Return, from the listing below, every line that includes "agent".

• Supplied information:
==============================
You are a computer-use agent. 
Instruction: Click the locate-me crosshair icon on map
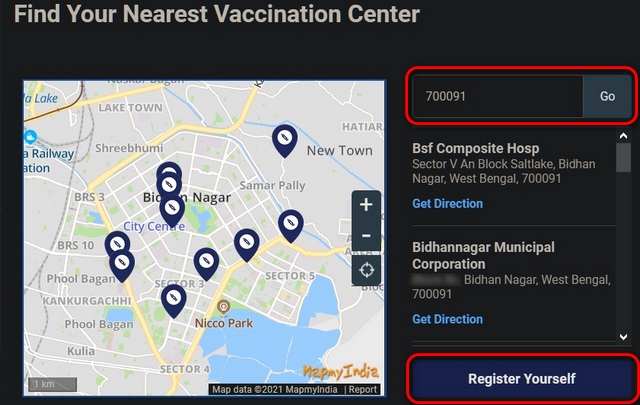coord(366,270)
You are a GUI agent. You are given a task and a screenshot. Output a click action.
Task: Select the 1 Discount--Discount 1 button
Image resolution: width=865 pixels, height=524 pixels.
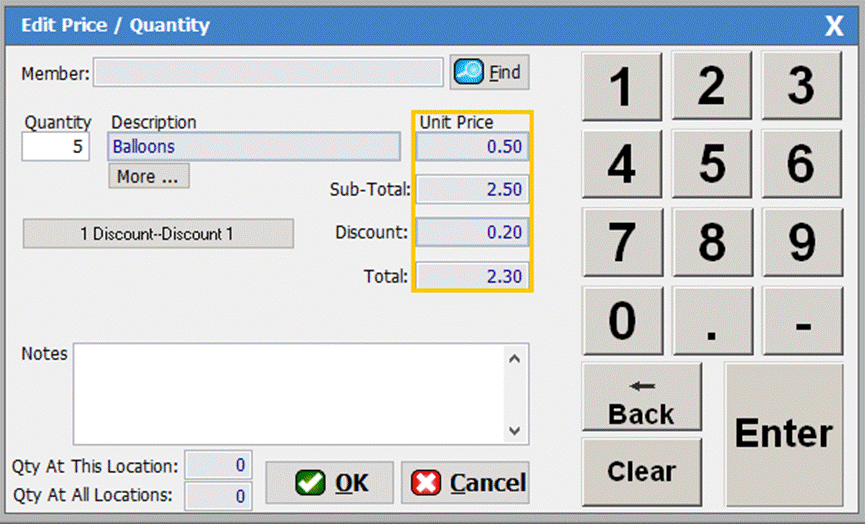[158, 233]
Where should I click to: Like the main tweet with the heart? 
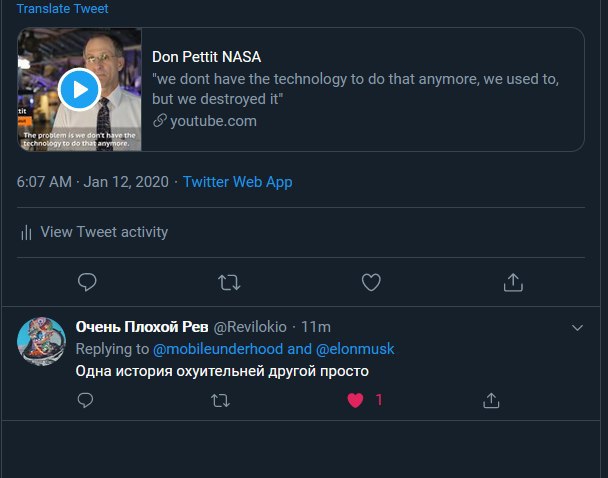pos(371,282)
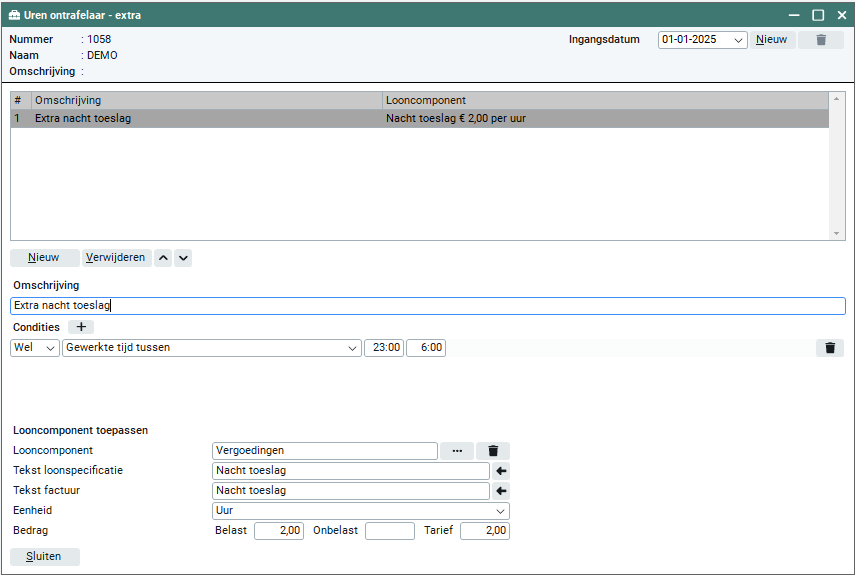This screenshot has height=575, width=855.
Task: Expand the Eenheid Uur dropdown
Action: [501, 511]

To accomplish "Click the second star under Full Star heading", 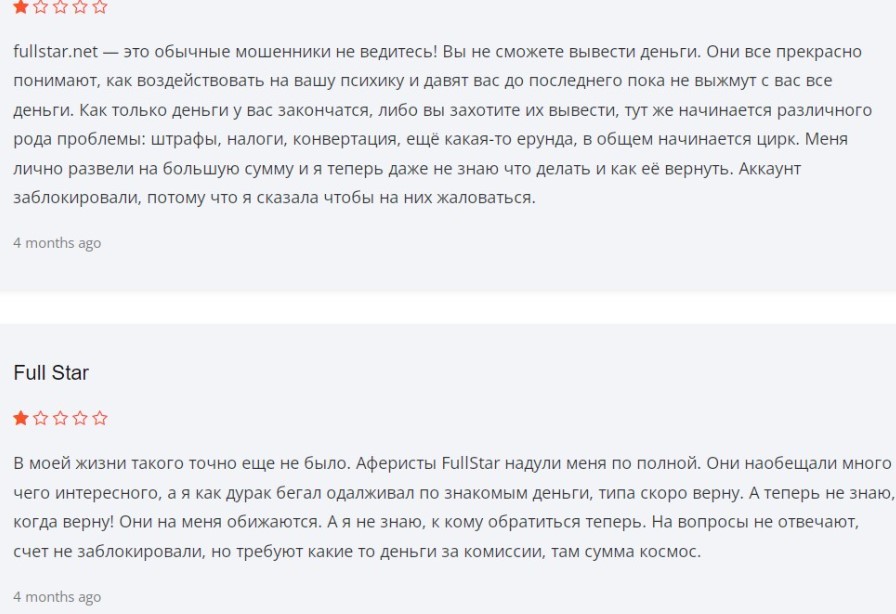I will point(41,418).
==============================
• Task solution:
You are a computer-use agent. 
You are a GUI agent. You are given a task and a screenshot. Output a click action.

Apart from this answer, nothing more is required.